Com os escândalos expostos, parlamentares do PSL e do PSD – partidos com maior quantidade de possíveis laranjas entre mulheres, na comparação com homens – propuseram projetos de lei que visam acabar com as cotas e com o fundo de campanha.
O autor da proposta é o senador Angelo Coronel (PSD-BA), para ele, seria necessário uma mudança cultural para termos uma participação feminina e masculina equilibrada no Congresso.
“A diminuta participação feminina é resultado de questões históricas muito mais complexas que a simples disposição financeira. Nesse sentido, uma medida forçada se mostra vazia de efeitos, como se tem percebido”, afirma ele, na justificativa do projeto.

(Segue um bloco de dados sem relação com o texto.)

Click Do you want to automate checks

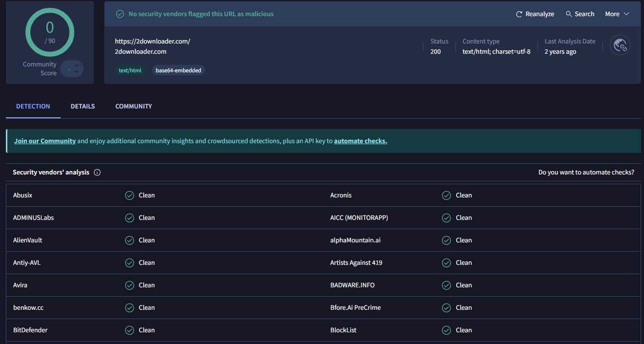586,172
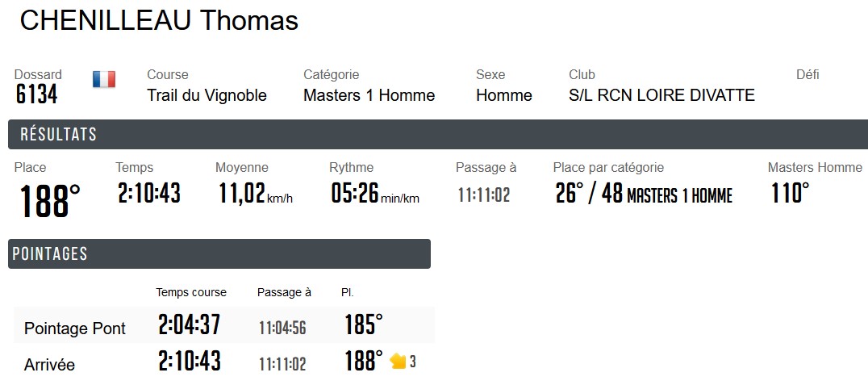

Mas, para a professora Malu Gatto, a solução desse problema é garantir fiscalização eficaz e punição severa aos partidos que não cumprirem a lei devidamente.
“Esse foi o primeiro ano do uso do fundo de campanha e do fim das doações de empresas. Agora, caberá ao TSE ajustar a decisão e aprimorar os mecanismos de controle da forma como esse dinheiro é repartido”, defende, citando que o TSE precisa deixar claro que 30% das verbas para eleições proporcionais (Câmara e Assembleias) devem ir para candidatas.
Gatto destaca também que, em países onde foram adotados cotas femininas para o Congresso Nacional, as mulheres já se aproximam da metade das cadeiras. No México, 48% são ocupada por mulheres. Na Bolívia, 53% dos deputados são mulheres. Na Costa Rica e na Nicarágua, elas são 46% e 44% do Legislativo, respectivamente.
“Ou seja, países da região mostram que o problema é institucional e não cultural “, afirma Gatto.